Offerta Keplero su Bertone: Unicredit sarà advisor
finanziario e creditizio

Keplero ha presentato lo scorso 16 luglio al Collegio dei Commissari l’offerta di acquisto, totalmente garantita da patronage bancario, per l’acquisizione dei beni di Carrozzeria Bertone e Bertone SpA.
Keplero è assistita nella sua offerta in particolare dal partner industriale Ti-Cam, una società holding di diritto austriaco operante nei settori del trading di commodities e degli impianti industriali ed è parte del  CAM Group, specializzato in finanziamenti e partecipazioni industriali attualmente in diversi settori industriali quali: telecomunicazioni, energia, agricoltura, farmaceutici, chimico e turistico.
Advisor finanziario e creditizio dell’operazione è Unicredit, la maggiore banca italiana.
L’acquisizione della Carrozzeria Bertone  e le relative fasi di riavvio dell’attività industriale prevedono un investimento minimo 71 di milioni di euro a salire.

Nell’offerta è ribadito l’impegno al riassorbimento di tutte le 1142 unità lavorative iscritte al libro matricola della Bertone garantendo così la continuità del contratto di lavoro e degli istituti di assistenza al reddito.
Previo accordo con le Organizzazioni Sindacali si procederà all’utilizzo, nella misura strettamente necessaria per il periodo di tempo posto dal Piano Industriale, degli ammortizzatori sociali.
Con questa offerta la Keplero intende acquisire il complesso industriale di Bertone per sviluppare le proprie attività di ricerca, di progettazione e produzione come SEKER (Second Level Car Maker) secondo quanto previsto dal Piano Industriale che ha come  obiettivo privilegiato la “mobilità urbana” e dare vita, grazie all’acquisizione dei marchi Isotta Fraschini e Moke, a un secondo polo automobilistico dislocato tra le regioni piemontese e lombarda.

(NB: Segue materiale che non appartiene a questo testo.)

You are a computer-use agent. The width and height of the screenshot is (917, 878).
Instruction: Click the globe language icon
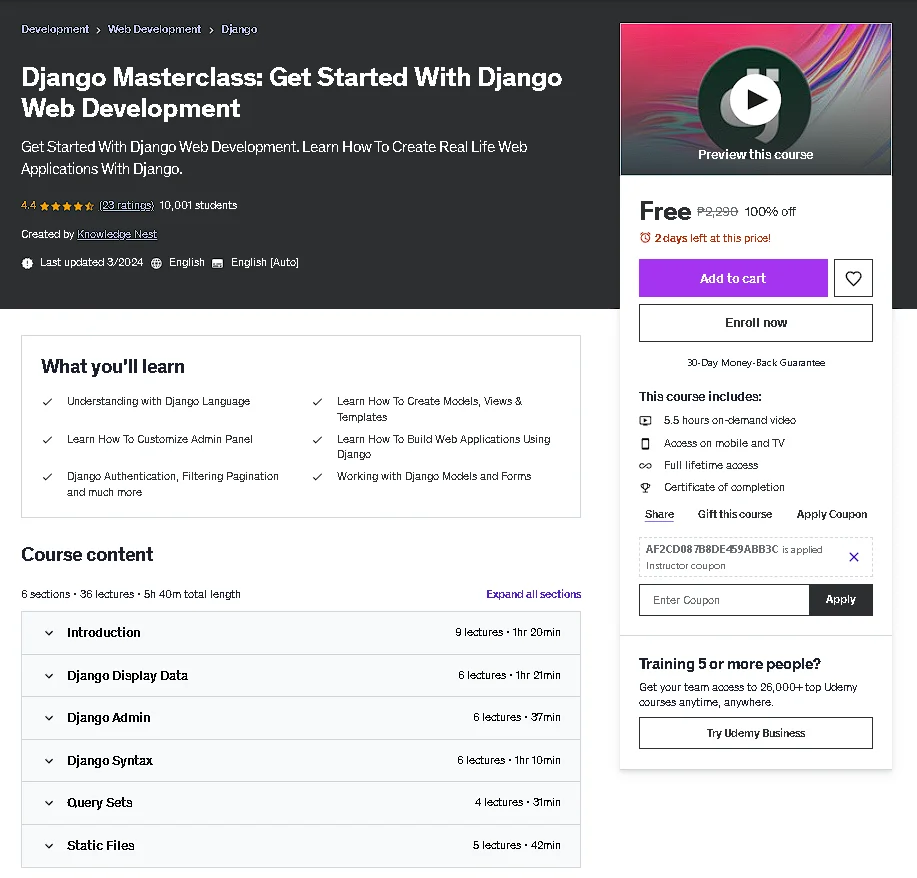coord(156,263)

 Questo il commento di Domenico Reviglio, presidente della Keplero: “L’offerta, sia sotto il profilo finanziario che industriale, conferma la nostra volontà di fare effettivamente ed esclusivamente industria.
Gli impegni sottoscritti sono la dimostrazione che vogliamo portare lavoro alla Bertone garantendo a tutti un futuro e, nel contempo, riportare la Bertone a quel ruolo di costruttore che era nel pensiero e nei disegni di Nuccio Bertone.
Qualora però l’acquisizione non andasse a buon fine siamo già pronti ad adattare al nostro piano industriale altre strutture utilizzando da subito un sito a Novara di circa 8.000 mq. e un area a Borgo Vercelli di circa 50.000 mq. in attesa di poter avere a disposizione la struttura definitiva di circa 500.000 sempre nel territorio novarese.
La scelta di Grugliasco e della Bertone sono state per noi una priorità aziendale che coltiviamo da circa due anni e rappresenta un sito, una struttura e competenze di primo livello, anzi ideali per il nostro start-up.
Nel caso in cui la gara non ci vedesse vincenti, il nostro piano non si fermerebbe ma semplicemente si collocherebbe altrove riportando Isotta Fraschini a Milano.”